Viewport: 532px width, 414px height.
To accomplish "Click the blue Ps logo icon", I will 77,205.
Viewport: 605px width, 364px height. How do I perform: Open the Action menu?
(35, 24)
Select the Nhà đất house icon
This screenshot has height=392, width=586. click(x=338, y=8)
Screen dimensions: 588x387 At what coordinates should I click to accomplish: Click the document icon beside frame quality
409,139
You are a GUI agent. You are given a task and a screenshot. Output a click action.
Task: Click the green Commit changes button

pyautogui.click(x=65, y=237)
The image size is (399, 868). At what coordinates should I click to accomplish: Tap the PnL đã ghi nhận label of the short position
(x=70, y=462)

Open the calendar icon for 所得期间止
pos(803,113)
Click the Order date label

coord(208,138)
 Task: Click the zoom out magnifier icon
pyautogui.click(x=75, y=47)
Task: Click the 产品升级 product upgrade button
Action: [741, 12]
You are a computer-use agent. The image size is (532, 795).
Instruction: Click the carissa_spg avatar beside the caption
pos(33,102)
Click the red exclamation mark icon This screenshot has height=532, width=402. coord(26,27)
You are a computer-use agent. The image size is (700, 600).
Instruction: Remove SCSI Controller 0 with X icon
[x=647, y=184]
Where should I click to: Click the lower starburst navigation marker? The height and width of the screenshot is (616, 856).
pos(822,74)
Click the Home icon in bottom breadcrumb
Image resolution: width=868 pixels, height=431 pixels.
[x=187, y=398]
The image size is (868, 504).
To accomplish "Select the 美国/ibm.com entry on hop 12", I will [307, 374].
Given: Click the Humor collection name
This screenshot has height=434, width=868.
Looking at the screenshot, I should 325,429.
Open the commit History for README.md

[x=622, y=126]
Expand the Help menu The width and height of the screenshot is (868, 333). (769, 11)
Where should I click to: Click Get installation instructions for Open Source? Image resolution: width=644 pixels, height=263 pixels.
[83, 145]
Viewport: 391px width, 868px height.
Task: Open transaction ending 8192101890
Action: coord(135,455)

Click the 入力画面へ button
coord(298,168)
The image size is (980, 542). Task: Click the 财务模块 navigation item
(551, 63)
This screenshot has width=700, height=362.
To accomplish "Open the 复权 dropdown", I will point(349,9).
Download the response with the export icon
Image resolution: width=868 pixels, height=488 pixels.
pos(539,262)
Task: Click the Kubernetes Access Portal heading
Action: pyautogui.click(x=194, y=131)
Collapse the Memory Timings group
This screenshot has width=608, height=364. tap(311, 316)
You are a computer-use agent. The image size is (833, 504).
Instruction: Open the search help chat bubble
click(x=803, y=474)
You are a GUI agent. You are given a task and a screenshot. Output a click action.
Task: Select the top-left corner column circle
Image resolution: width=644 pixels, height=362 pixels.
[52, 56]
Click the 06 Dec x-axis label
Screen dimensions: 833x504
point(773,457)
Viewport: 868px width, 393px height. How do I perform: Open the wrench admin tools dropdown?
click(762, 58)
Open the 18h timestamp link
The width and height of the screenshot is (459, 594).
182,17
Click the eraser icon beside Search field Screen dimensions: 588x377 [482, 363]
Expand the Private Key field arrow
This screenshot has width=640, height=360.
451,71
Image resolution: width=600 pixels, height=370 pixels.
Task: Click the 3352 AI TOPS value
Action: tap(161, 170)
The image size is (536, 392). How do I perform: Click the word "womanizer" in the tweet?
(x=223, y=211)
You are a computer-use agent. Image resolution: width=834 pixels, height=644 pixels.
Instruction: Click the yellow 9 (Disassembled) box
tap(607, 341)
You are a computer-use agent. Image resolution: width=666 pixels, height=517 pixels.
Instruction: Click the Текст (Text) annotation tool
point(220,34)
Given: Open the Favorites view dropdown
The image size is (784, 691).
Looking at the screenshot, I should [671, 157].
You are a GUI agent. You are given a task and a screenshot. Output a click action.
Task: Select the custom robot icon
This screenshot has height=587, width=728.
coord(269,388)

#### TASK BRIEF
Give every entry once more, exactly as it reads.

#### YOUR RESPONSE
Viewport: 532px width, 414px height.
To accomplish "Click the blue Ps logo icon", I will 77,205.
Viewport: 605px width, 364px height. How do I perform: Open the Action menu?
(35, 24)
Select the Nhà đất house icon
This screenshot has height=392, width=586. click(x=338, y=8)
Screen dimensions: 588x387 At what coordinates should I click to accomplish: Click the document icon beside frame quality
409,139
You are a GUI agent. You are given a task and a screenshot. Output a click action.
Task: Click the green Commit changes button

pyautogui.click(x=65, y=237)
The image size is (399, 868). At what coordinates should I click to accomplish: Tap the PnL đã ghi nhận label of the short position
(x=70, y=462)

Open the calendar icon for 所得期间止
pos(803,113)
Click the Order date label

coord(208,138)
 Task: Click the zoom out magnifier icon
pyautogui.click(x=75, y=47)
Task: Click the 产品升级 product upgrade button
Action: [741, 12]
You are a computer-use agent. The image size is (532, 795).
Instruction: Click the carissa_spg avatar beside the caption
pos(33,102)
Click the red exclamation mark icon This screenshot has height=532, width=402. coord(26,27)
You are a computer-use agent. The image size is (700, 600).
Instruction: Remove SCSI Controller 0 with X icon
[x=647, y=184]
Where should I click to: Click the lower starburst navigation marker? The height and width of the screenshot is (616, 856).
pos(822,74)
Click the Home icon in bottom breadcrumb
Image resolution: width=868 pixels, height=431 pixels.
[x=187, y=398]
The image size is (868, 504).
To accomplish "Select the 美国/ibm.com entry on hop 12", I will [307, 374].
Given: Click the Humor collection name
This screenshot has height=434, width=868.
Looking at the screenshot, I should 325,429.
Open the commit History for README.md

[x=622, y=126]
Expand the Help menu The width and height of the screenshot is (868, 333). (769, 11)
Where should I click to: Click Get installation instructions for Open Source? Image resolution: width=644 pixels, height=263 pixels.
[83, 145]
Viewport: 391px width, 868px height.
Task: Open transaction ending 8192101890
Action: coord(135,455)

Click the 入力画面へ button
coord(298,168)
The image size is (980, 542). Task: Click the 财务模块 navigation item
(551, 63)
This screenshot has width=700, height=362.
To accomplish "Open the 复权 dropdown", I will point(349,9).
Download the response with the export icon
Image resolution: width=868 pixels, height=488 pixels.
pos(539,262)
Task: Click the Kubernetes Access Portal heading
Action: pyautogui.click(x=194, y=131)
Collapse the Memory Timings group
This screenshot has width=608, height=364. tap(311, 316)
You are a computer-use agent. The image size is (833, 504).
Instruction: Open the search help chat bubble
click(x=803, y=474)
You are a GUI agent. You are given a task and a screenshot. Output a click action.
Task: Select the top-left corner column circle
Image resolution: width=644 pixels, height=362 pixels.
[52, 56]
Click the 06 Dec x-axis label
Screen dimensions: 833x504
point(773,457)
Viewport: 868px width, 393px height. How do I perform: Open the wrench admin tools dropdown?
click(762, 58)
Open the 18h timestamp link
The width and height of the screenshot is (459, 594).
182,17
Click the eraser icon beside Search field Screen dimensions: 588x377 [482, 363]
Expand the Private Key field arrow
This screenshot has width=640, height=360.
451,71
Image resolution: width=600 pixels, height=370 pixels.
Task: Click the 3352 AI TOPS value
Action: tap(161, 170)
The image size is (536, 392). How do I perform: Click the word "womanizer" in the tweet?
(x=223, y=211)
You are a computer-use agent. Image resolution: width=834 pixels, height=644 pixels.
Instruction: Click the yellow 9 (Disassembled) box
tap(607, 341)
You are a computer-use agent. Image resolution: width=666 pixels, height=517 pixels.
Instruction: Click the Текст (Text) annotation tool
point(220,34)
Given: Open the Favorites view dropdown
The image size is (784, 691).
Looking at the screenshot, I should [671, 157].
You are a GUI agent. You are given a task and a screenshot. Output a click action.
Task: Select the custom robot icon
This screenshot has height=587, width=728.
coord(269,388)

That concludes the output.